Man Dies from Brain Infection Caused by Tap Water

The Florida Department of Health says a local man was infected with Naegleria fowleri — a single-celled living amoeba — that causes a rare but deadly infection in the brain after a sinus rinse.

On February 23, Florida health officials in Charlotte County confirmed a man died due to a rare "brain-eating" amoeba known as Naegleria fowleri. According to an NPR report, the amoeba likely entered the man’s nose while washing his face or using tap water in a sinus rinse.

Naegleria fowleri is a single-celled microscopic organism found in warm freshwater, specifically lakes and rivers, hot springs, tap water, and poorly maintained recreational pools. It can also reside in hot water heaters.

Although rare, the amoeba can cause a highly deadly brain infection called primary amebic meningoencephalitis (PAM).

According to the CDC, PAM is almost always fatal. The agency says that from 1962 to 2021, only four people have survived out of 154 known infected individuals in the United States.

However, infections usually happen in the summer months, which makes the Florida case unique.

In a March 2 updated press release, the Florida Department of Health says an investigation into the man’s death is underway. However, the agency notes that Charlotte County residents should practice safety measures until more is known about the source of the man’s infection.

Specifically, they say people should never use tap water for nasal rinses and instead use distilled or sterile water. In addition, residents should not allow water to enter the nose when bathing, showering, or washing their faces.

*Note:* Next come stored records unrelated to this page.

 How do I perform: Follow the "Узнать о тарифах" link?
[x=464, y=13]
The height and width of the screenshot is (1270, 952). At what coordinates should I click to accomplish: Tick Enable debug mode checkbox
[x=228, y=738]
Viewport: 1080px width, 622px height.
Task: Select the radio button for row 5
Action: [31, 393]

Moreover, people should not jump into or put their heads under bathing water.

Still, officials note that Naegleria fowleri can only infect people by entering through the nose, and a person cannot acquire the amoeba by drinking tap water.

Florida health officials also say if a person experiences headache, fever, nausea, disorientation, vomiting, stiff neck, seizures, loss of balance, or hallucinations after nasal water exposure, they should seek medical attention immediately.